Here's how shoplifting could go on your record, and what you can do to take it off.
Picking Up a Shoplifting Charge
Under most state laws, shoplifting is included under criminal larceny statutes, which prohibit taking property without permission. Whether a charge goes on your record can depend on the severity of the charge. The severity of shoplifting charges generally depends on the value of what you are accused of stealing. For instance, low-level shoplifting charges could be dealt with through a criminal citation, or you could be charged with a misdemeanor or felony.

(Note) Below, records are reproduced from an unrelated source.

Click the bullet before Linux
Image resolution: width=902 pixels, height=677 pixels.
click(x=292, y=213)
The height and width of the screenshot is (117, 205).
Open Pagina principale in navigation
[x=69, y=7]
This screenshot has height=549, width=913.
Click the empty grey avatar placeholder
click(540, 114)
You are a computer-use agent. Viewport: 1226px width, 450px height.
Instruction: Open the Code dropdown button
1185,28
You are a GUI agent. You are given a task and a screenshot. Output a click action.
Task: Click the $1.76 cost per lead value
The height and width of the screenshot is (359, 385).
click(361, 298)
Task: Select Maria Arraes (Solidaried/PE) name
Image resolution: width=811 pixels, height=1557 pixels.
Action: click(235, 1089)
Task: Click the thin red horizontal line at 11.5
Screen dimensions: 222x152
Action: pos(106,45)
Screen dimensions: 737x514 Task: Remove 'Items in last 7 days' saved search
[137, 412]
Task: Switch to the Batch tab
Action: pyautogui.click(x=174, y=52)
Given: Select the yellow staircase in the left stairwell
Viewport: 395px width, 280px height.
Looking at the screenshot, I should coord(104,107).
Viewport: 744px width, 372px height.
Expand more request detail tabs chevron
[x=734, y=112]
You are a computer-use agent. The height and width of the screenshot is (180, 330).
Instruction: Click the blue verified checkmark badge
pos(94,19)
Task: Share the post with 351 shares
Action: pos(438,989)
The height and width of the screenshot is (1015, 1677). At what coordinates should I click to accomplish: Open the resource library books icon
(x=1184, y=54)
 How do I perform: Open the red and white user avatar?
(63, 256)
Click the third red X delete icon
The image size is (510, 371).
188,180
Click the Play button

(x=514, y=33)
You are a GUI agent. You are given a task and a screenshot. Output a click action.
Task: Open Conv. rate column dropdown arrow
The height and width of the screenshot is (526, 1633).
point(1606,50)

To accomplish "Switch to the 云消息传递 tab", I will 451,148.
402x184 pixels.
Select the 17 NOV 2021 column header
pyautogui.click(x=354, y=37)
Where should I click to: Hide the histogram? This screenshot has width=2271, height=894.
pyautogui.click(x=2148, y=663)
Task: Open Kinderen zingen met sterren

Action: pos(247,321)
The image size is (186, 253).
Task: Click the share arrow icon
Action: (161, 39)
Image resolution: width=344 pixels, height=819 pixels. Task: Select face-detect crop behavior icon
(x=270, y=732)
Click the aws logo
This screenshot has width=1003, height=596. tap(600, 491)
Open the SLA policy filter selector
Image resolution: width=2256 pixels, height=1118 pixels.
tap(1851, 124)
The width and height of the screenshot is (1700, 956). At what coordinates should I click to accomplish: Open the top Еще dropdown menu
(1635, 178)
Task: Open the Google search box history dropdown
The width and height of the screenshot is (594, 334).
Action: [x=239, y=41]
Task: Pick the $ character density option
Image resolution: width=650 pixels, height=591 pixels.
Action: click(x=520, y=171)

If you've been accused of shoplifting, your best bet is probably to remain silent and contact a lawyer as soon as you can. There are ways to challenge a shoplifting charge, but they will depend on the circumstances of your case. If you are convicted or plead guilty to shoplifting, chances are it will go on your record.
Dropping a Shoplifting Charge
Just because a conviction is on your record, that doesn't mean it has to stay there. There is a legal process, known as expungement, which can remove criminal convictions from your record. Expungement is generally a one-time process whereby your criminal record is "sealed" or erased. Although the process can be limited to one charge, it may be possible to expunge multiple charges.
Whether a shoplifting conviction is eligible for expungement will depend on your case. Some factors include your age at the time of the incident, the severity of the shoplifting charge, and whether you have other criminal convictions on your record.